About this task: The response must contain every line from the records below that has "computer".

Records to use:

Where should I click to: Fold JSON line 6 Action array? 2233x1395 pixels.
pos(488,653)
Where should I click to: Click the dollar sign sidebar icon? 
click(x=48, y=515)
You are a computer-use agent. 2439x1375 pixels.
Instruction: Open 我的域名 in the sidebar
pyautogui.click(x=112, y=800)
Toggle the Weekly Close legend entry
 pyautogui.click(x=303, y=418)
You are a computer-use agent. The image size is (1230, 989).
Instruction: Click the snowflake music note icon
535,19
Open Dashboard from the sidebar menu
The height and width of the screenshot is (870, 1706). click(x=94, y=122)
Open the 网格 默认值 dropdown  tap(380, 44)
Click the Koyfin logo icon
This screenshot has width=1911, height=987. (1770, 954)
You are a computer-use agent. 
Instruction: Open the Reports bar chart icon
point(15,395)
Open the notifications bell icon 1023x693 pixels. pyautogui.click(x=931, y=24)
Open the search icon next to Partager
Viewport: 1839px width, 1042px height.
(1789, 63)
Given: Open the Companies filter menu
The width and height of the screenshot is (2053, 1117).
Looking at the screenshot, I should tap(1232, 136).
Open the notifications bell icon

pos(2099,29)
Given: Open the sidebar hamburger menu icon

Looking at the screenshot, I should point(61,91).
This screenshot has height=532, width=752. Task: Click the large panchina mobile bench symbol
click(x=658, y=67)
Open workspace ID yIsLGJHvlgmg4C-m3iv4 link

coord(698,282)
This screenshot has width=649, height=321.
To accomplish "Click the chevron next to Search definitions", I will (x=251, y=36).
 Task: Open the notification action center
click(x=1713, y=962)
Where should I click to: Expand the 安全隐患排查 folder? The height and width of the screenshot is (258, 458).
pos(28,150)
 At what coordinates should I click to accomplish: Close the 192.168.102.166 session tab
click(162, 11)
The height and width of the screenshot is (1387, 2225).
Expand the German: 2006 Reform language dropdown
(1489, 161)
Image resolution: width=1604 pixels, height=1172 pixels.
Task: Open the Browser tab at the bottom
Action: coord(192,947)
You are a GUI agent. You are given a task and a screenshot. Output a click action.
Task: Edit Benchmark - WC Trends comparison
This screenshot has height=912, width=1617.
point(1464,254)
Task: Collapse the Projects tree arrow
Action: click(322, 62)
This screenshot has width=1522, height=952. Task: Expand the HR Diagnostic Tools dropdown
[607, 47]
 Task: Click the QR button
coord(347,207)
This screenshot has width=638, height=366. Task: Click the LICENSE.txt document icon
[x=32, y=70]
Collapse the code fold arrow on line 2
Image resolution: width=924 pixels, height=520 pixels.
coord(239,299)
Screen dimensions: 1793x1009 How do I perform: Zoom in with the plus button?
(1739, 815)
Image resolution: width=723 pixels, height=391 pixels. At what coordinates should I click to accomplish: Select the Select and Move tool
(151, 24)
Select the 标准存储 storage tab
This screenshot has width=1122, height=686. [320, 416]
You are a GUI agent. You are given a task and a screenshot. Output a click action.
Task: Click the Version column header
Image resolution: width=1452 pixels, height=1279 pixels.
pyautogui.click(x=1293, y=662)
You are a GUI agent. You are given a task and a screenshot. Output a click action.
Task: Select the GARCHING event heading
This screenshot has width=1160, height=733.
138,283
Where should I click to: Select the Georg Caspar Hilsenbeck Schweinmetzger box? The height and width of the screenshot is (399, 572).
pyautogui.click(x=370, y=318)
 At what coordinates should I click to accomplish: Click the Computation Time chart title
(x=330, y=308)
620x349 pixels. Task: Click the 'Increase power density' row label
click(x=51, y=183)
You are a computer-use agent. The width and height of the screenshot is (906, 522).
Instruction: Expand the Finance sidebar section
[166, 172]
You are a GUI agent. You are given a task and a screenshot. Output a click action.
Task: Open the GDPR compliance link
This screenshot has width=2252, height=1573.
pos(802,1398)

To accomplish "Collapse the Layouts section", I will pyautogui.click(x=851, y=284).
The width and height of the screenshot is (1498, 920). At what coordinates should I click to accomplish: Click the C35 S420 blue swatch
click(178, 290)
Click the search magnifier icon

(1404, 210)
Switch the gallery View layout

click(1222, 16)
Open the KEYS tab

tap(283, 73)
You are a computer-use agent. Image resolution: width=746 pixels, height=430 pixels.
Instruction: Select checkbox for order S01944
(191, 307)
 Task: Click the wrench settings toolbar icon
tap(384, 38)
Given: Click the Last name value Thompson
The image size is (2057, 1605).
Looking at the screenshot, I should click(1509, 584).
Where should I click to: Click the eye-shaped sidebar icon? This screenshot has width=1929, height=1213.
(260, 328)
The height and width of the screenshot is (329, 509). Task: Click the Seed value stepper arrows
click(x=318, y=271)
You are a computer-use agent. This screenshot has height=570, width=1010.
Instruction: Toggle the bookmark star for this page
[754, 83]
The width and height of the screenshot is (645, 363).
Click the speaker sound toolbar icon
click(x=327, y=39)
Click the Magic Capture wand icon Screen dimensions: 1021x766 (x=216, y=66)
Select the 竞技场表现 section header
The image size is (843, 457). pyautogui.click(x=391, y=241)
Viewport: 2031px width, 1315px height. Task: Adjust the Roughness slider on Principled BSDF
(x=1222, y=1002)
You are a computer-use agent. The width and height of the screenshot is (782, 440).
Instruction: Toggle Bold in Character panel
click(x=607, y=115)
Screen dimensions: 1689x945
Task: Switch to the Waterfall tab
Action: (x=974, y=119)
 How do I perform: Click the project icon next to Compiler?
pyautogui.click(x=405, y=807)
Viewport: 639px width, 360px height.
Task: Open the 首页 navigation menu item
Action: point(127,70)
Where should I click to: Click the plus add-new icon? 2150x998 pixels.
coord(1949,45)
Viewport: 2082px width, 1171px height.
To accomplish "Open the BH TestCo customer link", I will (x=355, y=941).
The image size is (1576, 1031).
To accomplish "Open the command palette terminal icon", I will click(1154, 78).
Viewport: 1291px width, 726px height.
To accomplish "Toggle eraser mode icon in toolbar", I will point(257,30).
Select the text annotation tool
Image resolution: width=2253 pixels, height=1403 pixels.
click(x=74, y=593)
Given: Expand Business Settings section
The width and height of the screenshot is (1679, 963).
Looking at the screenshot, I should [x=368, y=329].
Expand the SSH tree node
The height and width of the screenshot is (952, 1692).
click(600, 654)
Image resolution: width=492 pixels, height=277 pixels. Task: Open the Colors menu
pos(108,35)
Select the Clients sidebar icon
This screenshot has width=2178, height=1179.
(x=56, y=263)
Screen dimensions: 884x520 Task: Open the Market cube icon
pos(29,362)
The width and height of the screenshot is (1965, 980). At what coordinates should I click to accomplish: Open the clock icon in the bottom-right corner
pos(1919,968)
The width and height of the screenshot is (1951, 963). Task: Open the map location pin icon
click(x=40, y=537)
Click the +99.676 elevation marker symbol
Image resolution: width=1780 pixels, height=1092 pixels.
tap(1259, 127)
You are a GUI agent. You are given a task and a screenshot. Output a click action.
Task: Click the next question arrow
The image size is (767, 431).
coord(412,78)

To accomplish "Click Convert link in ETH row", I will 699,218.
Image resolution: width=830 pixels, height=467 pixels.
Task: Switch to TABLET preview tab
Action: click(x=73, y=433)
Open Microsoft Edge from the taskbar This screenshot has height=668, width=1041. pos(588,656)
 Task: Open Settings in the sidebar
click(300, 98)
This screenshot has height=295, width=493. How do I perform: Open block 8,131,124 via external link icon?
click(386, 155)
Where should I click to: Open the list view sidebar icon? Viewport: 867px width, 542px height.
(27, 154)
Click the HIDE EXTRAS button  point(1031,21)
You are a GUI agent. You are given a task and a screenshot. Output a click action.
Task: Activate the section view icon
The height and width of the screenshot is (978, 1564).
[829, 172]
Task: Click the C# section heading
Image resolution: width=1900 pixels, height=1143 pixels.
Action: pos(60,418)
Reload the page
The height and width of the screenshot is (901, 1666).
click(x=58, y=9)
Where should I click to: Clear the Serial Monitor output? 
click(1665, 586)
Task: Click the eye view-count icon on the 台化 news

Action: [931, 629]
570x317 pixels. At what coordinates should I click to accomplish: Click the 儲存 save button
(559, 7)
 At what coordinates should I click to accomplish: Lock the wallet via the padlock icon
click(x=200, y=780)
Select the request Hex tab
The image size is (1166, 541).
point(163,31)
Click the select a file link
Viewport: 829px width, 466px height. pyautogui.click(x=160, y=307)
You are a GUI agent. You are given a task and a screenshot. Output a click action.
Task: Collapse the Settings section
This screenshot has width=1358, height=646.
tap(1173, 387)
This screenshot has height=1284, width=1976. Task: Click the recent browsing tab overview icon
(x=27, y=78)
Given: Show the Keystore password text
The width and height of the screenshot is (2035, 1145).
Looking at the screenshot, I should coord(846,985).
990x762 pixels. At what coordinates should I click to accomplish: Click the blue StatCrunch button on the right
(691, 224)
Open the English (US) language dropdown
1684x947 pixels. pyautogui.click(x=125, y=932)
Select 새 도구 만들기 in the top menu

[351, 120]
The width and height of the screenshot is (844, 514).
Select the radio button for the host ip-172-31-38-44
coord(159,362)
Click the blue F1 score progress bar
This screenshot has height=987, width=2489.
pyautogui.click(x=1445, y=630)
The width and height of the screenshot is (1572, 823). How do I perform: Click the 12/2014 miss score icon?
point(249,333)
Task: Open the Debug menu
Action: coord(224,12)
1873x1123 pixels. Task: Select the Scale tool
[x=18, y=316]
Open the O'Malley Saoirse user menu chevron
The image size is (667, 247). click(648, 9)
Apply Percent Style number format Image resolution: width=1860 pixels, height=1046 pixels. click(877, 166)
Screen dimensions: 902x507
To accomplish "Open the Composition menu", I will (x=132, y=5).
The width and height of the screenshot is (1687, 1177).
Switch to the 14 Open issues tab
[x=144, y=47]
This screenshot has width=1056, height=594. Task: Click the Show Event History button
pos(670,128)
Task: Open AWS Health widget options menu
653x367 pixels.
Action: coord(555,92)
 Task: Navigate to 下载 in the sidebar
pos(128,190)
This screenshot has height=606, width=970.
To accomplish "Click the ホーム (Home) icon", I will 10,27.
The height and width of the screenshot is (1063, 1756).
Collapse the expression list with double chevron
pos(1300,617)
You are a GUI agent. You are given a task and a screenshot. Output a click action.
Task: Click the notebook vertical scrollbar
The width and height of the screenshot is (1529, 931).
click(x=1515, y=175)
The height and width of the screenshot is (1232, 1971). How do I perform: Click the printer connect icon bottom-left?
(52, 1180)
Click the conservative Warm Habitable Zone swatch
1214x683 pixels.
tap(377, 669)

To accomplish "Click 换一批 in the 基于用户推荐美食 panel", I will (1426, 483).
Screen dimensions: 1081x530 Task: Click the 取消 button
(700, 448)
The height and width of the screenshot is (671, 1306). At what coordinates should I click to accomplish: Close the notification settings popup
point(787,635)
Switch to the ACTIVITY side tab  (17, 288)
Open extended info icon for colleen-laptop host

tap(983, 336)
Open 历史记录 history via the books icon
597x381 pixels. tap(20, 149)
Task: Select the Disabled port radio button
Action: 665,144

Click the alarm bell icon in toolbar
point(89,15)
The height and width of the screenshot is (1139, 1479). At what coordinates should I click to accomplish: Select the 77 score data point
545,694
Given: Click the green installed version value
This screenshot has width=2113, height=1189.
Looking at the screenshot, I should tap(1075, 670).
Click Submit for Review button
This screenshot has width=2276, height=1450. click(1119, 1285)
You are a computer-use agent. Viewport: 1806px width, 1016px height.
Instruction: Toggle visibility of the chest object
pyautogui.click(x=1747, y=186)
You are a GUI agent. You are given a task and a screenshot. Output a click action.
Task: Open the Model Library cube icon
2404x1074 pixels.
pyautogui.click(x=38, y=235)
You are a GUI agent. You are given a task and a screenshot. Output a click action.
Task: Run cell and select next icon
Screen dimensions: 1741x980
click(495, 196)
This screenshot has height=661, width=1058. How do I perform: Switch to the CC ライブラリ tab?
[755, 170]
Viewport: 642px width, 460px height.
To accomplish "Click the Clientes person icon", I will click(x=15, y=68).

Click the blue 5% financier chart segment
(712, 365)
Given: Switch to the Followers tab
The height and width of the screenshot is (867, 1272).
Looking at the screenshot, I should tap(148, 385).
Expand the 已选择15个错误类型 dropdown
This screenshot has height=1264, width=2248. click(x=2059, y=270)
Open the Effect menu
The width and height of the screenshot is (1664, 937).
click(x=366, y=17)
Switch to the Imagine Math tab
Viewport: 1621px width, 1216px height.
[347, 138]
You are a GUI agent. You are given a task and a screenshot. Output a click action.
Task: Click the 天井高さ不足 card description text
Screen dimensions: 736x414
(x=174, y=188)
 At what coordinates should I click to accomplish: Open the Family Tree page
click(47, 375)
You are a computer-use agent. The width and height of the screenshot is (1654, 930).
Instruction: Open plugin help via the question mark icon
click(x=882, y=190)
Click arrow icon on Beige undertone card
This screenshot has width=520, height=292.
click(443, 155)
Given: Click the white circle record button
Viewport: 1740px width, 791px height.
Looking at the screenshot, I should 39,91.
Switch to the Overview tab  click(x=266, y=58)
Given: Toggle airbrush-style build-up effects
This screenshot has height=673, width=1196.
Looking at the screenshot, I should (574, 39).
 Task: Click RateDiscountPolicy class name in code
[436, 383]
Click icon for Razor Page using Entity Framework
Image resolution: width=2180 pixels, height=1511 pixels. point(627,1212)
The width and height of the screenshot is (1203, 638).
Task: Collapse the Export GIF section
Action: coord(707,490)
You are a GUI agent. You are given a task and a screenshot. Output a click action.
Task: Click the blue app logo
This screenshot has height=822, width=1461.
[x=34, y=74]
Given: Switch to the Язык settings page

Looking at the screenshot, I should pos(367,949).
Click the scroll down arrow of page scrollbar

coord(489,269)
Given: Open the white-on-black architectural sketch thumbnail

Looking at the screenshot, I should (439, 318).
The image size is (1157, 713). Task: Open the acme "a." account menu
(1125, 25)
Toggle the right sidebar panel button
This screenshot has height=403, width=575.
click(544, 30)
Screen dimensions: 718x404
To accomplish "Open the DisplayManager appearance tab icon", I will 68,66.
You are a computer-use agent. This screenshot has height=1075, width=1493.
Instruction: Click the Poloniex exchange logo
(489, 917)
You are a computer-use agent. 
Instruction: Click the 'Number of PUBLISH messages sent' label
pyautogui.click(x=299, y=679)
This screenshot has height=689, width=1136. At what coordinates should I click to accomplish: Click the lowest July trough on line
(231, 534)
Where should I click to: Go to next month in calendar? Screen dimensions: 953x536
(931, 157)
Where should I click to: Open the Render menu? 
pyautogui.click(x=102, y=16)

Result below:
You are a computer-use agent. 2439x1375 pixels.
You are a computer-use agent. The image size is (1230, 989).
You are a computer-use agent. 
You are a computer-use agent. The width and height of the screenshot is (906, 522).
You are a computer-use agent. Image resolution: width=746 pixels, height=430 pixels.
You are a computer-use agent. This screenshot has height=570, width=1010.
You are a computer-use agent. The width and height of the screenshot is (782, 440).
You are a computer-use agent. Viewport: 1806px width, 1016px height.
You are a computer-use agent. The width and height of the screenshot is (1654, 930).
You are a computer-use agent. This screenshot has height=1075, width=1493.
You are a computer-use agent. 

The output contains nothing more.